Collected data entries
----------------
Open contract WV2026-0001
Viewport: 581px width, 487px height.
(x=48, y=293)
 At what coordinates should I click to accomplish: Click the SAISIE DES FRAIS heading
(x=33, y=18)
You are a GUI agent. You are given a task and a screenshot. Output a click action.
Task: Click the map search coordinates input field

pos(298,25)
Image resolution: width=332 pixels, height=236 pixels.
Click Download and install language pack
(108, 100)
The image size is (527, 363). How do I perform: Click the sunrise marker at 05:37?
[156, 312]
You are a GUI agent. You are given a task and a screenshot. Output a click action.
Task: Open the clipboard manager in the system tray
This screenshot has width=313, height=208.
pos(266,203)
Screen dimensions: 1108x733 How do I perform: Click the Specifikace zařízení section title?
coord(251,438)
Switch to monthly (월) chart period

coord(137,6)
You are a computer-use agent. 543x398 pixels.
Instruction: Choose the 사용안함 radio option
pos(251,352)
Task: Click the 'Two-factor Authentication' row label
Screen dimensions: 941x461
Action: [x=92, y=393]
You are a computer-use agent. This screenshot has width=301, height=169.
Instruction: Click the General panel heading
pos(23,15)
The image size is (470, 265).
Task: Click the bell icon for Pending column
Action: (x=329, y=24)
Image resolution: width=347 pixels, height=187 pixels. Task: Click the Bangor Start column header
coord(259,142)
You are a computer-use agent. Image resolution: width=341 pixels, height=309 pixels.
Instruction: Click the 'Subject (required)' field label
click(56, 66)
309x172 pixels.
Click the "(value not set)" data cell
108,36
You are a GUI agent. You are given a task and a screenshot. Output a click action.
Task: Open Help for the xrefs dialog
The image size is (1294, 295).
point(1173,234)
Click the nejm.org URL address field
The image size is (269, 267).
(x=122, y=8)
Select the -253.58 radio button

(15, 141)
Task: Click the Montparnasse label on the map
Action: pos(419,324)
----------------
Copy all the data. Match it exactly.

Open contract WV2026-0001
Viewport: 581px width, 487px height.
(x=48, y=293)
 At what coordinates should I click to accomplish: Click the SAISIE DES FRAIS heading
(x=33, y=18)
You are a GUI agent. You are given a task and a screenshot. Output a click action.
Task: Click the map search coordinates input field

pos(298,25)
Image resolution: width=332 pixels, height=236 pixels.
Click Download and install language pack
(108, 100)
The image size is (527, 363). How do I perform: Click the sunrise marker at 05:37?
[156, 312]
You are a GUI agent. You are given a task and a screenshot. Output a click action.
Task: Open the clipboard manager in the system tray
This screenshot has width=313, height=208.
pos(266,203)
Screen dimensions: 1108x733 How do I perform: Click the Specifikace zařízení section title?
coord(251,438)
Switch to monthly (월) chart period

coord(137,6)
You are a computer-use agent. 543x398 pixels.
Instruction: Choose the 사용안함 radio option
pos(251,352)
Task: Click the 'Two-factor Authentication' row label
Screen dimensions: 941x461
Action: [x=92, y=393]
You are a computer-use agent. This screenshot has width=301, height=169.
Instruction: Click the General panel heading
pos(23,15)
The image size is (470, 265).
Task: Click the bell icon for Pending column
Action: (x=329, y=24)
Image resolution: width=347 pixels, height=187 pixels. Task: Click the Bangor Start column header
coord(259,142)
You are a computer-use agent. Image resolution: width=341 pixels, height=309 pixels.
Instruction: Click the 'Subject (required)' field label
click(56, 66)
309x172 pixels.
Click the "(value not set)" data cell
108,36
You are a GUI agent. You are given a task and a screenshot. Output a click action.
Task: Open Help for the xrefs dialog
The image size is (1294, 295).
point(1173,234)
Click the nejm.org URL address field
The image size is (269, 267).
(x=122, y=8)
Select the -253.58 radio button

(15, 141)
Task: Click the Montparnasse label on the map
Action: pos(419,324)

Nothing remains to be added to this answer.